[Records to use Boundary: Start]
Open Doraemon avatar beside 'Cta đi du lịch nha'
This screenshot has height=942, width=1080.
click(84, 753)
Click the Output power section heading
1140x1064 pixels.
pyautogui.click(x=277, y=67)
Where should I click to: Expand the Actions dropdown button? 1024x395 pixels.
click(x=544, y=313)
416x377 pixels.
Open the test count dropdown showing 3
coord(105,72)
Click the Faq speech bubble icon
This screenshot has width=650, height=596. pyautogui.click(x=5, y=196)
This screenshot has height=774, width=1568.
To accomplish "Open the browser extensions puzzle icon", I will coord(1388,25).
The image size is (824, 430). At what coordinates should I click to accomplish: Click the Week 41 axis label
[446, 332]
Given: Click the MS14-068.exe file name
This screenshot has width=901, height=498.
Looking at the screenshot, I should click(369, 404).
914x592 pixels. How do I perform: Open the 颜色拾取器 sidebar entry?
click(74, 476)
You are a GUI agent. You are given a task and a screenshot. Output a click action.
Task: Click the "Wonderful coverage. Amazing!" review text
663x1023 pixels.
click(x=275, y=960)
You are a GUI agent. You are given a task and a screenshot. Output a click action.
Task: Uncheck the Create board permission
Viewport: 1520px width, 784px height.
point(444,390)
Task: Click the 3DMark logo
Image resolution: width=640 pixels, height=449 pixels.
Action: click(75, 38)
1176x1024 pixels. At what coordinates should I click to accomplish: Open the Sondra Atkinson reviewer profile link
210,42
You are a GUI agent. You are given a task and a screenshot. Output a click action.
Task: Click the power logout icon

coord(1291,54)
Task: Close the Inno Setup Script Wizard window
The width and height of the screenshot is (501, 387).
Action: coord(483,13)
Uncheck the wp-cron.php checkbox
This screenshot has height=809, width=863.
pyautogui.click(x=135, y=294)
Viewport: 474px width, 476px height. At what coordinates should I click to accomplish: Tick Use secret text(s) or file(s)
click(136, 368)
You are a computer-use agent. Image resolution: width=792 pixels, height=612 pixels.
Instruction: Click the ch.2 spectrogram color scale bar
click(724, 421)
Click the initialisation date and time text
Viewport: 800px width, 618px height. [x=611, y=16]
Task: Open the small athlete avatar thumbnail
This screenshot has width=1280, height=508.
[Records to use Boundary: End]
Description of the task –
Between the first line of the entries above and the line with "Given: Click the MS14-068.exe file name", both included, copy every line exactly and nothing outside that range.

Result of the task –
Open Doraemon avatar beside 'Cta đi du lịch nha'
This screenshot has height=942, width=1080.
click(84, 753)
Click the Output power section heading
1140x1064 pixels.
pyautogui.click(x=277, y=67)
Where should I click to: Expand the Actions dropdown button? 1024x395 pixels.
click(x=544, y=313)
416x377 pixels.
Open the test count dropdown showing 3
coord(105,72)
Click the Faq speech bubble icon
This screenshot has width=650, height=596. pyautogui.click(x=5, y=196)
This screenshot has height=774, width=1568.
To accomplish "Open the browser extensions puzzle icon", I will coord(1388,25).
The image size is (824, 430). At what coordinates should I click to accomplish: Click the Week 41 axis label
[446, 332]
Given: Click the MS14-068.exe file name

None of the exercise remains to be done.